_YOUR GOAL_
Rewrite everything from the line containing "Click the Qt logo in the top-right corner" down to the line containing "coord(363,38)", swapping "retweet icon" for "repost icon" and changing nothing else. Return only those lines.

_EXERCISE INPUT_
☆ ☆ ☆ ☆

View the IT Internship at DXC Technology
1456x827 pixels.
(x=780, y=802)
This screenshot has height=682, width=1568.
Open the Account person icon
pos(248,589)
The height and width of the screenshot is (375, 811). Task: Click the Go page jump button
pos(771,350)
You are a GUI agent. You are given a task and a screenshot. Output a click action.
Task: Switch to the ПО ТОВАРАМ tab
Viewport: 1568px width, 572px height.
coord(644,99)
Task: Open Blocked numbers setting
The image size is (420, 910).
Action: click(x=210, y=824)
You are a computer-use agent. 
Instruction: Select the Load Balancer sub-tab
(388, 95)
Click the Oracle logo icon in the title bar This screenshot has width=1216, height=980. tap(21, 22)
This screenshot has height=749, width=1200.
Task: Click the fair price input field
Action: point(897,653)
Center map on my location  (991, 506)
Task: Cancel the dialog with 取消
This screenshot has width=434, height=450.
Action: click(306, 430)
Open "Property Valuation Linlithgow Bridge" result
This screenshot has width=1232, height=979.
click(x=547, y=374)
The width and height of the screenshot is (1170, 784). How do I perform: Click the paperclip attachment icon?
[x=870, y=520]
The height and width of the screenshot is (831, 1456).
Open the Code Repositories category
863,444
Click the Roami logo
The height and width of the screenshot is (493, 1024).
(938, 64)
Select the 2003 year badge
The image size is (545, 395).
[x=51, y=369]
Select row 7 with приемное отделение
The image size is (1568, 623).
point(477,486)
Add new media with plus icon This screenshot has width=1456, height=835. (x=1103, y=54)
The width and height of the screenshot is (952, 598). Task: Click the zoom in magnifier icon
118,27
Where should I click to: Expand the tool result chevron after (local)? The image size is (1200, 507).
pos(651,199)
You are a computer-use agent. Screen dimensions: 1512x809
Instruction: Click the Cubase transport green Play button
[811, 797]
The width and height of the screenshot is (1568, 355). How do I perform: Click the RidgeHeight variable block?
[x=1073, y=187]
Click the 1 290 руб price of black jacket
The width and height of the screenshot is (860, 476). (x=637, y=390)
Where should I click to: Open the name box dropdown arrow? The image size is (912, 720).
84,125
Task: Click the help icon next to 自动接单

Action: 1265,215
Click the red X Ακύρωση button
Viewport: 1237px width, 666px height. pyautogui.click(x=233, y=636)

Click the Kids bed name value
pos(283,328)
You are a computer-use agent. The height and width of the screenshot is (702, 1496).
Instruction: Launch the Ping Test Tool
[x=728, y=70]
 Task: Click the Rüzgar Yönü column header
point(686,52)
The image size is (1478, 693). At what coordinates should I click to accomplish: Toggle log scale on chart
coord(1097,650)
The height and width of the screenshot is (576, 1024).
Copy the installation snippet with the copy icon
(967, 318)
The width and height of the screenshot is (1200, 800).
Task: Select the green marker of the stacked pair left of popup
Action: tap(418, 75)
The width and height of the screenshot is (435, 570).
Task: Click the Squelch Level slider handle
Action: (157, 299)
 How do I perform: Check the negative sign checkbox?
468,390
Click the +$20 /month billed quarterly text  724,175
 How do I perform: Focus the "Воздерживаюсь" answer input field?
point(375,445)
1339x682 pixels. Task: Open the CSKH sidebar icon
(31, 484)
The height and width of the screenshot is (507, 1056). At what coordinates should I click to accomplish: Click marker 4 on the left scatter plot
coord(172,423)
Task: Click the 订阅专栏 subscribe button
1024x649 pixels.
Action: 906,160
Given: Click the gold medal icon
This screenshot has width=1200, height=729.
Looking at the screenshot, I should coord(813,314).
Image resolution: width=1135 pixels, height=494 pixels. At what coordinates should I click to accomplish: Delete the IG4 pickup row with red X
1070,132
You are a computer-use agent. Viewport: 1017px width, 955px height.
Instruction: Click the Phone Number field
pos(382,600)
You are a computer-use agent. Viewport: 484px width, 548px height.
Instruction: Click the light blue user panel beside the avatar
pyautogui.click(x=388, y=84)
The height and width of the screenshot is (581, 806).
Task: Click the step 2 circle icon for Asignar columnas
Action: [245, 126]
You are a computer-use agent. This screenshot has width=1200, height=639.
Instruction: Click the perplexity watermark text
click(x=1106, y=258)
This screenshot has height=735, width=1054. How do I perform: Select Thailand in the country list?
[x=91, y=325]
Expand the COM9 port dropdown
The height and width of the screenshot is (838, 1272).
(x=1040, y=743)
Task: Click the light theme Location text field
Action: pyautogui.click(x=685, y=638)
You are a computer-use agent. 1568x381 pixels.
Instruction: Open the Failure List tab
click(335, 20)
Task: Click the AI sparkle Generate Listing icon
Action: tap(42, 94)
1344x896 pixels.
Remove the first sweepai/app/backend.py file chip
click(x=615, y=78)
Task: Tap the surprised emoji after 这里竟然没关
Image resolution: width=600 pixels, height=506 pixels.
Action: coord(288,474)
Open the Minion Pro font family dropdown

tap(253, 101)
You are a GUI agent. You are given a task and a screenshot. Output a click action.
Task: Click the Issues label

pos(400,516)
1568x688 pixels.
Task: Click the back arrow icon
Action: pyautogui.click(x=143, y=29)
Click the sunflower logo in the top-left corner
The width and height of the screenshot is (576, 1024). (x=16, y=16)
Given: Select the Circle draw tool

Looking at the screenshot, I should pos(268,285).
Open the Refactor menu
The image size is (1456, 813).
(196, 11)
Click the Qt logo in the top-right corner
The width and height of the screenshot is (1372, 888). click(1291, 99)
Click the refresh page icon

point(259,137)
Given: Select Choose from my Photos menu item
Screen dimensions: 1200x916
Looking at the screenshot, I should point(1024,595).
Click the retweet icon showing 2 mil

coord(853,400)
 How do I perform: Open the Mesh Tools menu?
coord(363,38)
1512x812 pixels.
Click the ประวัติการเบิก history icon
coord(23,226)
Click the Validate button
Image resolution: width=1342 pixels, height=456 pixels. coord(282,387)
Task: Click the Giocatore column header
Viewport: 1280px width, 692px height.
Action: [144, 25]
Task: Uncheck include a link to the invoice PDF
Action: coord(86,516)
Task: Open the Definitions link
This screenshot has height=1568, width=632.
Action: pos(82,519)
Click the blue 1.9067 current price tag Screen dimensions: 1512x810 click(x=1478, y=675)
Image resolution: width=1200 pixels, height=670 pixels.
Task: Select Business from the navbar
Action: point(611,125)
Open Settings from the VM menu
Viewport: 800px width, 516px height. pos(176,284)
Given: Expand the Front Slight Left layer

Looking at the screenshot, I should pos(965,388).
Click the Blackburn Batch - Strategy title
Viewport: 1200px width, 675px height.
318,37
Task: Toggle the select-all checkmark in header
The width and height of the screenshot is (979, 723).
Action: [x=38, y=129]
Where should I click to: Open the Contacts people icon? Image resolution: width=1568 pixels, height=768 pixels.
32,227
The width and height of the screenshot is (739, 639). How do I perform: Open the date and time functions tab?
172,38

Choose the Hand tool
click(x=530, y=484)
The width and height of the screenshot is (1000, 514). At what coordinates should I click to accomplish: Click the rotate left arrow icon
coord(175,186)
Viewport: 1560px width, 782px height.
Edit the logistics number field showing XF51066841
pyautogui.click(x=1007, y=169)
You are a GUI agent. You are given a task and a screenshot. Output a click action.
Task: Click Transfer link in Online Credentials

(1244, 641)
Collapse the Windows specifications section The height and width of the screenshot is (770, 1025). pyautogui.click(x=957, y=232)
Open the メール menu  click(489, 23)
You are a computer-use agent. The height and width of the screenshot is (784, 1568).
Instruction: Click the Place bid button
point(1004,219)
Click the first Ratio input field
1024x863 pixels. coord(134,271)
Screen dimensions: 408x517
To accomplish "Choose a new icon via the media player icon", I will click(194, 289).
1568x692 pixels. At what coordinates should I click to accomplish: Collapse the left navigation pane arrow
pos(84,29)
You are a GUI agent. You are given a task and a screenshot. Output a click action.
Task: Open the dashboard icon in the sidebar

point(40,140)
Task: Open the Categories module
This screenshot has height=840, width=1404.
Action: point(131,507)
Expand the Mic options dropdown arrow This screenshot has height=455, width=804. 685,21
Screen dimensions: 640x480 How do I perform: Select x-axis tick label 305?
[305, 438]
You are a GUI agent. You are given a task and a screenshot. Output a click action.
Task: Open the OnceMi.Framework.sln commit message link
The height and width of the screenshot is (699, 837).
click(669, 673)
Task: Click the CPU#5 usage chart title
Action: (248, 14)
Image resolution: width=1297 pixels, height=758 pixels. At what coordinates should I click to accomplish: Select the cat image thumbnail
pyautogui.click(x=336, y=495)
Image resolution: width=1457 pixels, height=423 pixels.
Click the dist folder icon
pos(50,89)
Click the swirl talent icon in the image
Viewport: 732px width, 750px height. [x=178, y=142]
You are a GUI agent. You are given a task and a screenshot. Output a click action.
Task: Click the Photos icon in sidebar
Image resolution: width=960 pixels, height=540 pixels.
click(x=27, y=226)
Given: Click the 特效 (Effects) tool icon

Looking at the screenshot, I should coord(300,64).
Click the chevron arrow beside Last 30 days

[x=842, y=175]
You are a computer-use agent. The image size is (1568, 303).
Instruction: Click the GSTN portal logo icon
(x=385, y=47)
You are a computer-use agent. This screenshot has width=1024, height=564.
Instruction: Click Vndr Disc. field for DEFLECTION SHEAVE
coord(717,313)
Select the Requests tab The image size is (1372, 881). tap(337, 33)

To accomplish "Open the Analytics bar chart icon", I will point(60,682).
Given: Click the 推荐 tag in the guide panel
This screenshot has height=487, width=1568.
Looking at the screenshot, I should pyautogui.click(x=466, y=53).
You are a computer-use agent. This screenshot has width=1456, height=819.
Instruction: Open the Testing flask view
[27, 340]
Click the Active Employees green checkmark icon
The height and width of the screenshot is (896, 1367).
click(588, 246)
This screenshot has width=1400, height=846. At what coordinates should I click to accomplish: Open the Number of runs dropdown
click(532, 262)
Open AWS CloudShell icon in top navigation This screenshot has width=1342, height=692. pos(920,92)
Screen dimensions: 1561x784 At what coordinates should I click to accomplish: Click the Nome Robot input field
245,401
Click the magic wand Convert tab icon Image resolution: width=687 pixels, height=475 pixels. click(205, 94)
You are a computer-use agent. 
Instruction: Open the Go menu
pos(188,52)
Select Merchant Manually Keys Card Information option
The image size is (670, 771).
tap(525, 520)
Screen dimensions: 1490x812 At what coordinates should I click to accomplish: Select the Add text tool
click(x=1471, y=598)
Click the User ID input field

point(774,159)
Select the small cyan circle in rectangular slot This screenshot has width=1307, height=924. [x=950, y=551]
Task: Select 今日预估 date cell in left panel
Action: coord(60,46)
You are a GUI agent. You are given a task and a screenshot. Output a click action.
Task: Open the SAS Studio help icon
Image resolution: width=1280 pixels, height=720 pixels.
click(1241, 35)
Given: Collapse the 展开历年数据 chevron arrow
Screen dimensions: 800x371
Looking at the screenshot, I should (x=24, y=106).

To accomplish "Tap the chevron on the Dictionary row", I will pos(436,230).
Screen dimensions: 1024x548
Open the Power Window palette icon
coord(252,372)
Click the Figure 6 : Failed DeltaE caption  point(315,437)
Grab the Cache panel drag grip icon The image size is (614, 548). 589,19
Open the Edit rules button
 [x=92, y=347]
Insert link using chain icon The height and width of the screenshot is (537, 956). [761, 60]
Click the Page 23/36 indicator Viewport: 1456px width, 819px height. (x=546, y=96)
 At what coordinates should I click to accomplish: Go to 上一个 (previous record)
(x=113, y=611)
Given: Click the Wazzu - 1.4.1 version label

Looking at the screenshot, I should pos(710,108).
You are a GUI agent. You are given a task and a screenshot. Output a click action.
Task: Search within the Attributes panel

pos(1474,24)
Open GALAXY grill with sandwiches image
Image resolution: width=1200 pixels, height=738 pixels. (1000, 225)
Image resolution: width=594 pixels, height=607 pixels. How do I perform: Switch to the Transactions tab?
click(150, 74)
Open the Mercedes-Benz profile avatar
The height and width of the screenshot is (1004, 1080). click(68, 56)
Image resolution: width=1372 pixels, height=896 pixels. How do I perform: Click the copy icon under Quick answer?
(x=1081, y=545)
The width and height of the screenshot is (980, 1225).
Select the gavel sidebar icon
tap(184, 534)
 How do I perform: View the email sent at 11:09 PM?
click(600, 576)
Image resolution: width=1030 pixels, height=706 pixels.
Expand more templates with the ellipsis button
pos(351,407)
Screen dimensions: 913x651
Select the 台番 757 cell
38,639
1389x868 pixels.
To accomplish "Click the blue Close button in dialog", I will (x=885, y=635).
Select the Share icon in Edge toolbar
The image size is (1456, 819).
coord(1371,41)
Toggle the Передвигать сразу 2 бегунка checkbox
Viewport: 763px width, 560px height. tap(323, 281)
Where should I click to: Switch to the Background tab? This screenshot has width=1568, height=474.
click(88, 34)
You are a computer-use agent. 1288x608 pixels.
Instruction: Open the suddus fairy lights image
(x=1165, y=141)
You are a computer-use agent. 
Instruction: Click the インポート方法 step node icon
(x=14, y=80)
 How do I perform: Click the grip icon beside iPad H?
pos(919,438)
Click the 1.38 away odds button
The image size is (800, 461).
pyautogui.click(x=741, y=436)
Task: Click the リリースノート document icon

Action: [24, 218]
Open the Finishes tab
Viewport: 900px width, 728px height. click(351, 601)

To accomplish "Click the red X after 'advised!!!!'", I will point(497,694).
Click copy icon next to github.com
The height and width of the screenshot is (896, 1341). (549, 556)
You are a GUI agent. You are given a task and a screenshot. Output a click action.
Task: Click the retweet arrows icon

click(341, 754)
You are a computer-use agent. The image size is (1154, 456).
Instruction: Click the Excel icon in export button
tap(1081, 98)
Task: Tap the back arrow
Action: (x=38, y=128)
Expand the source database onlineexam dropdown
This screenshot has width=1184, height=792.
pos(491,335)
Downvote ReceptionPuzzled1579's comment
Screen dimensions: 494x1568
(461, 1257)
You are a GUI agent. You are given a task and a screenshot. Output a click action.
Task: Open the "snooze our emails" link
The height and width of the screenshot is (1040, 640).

☆ ☆ ☆ ☆

_EXERCISE SOLUTION_
Click the Qt logo in the top-right corner
The width and height of the screenshot is (1372, 888). click(1291, 99)
Click the refresh page icon

point(259,137)
Given: Select Choose from my Photos menu item
Screen dimensions: 1200x916
Looking at the screenshot, I should point(1024,595).
Click the repost icon showing 2 mil

coord(853,400)
 How do I perform: Open the Mesh Tools menu?
coord(363,38)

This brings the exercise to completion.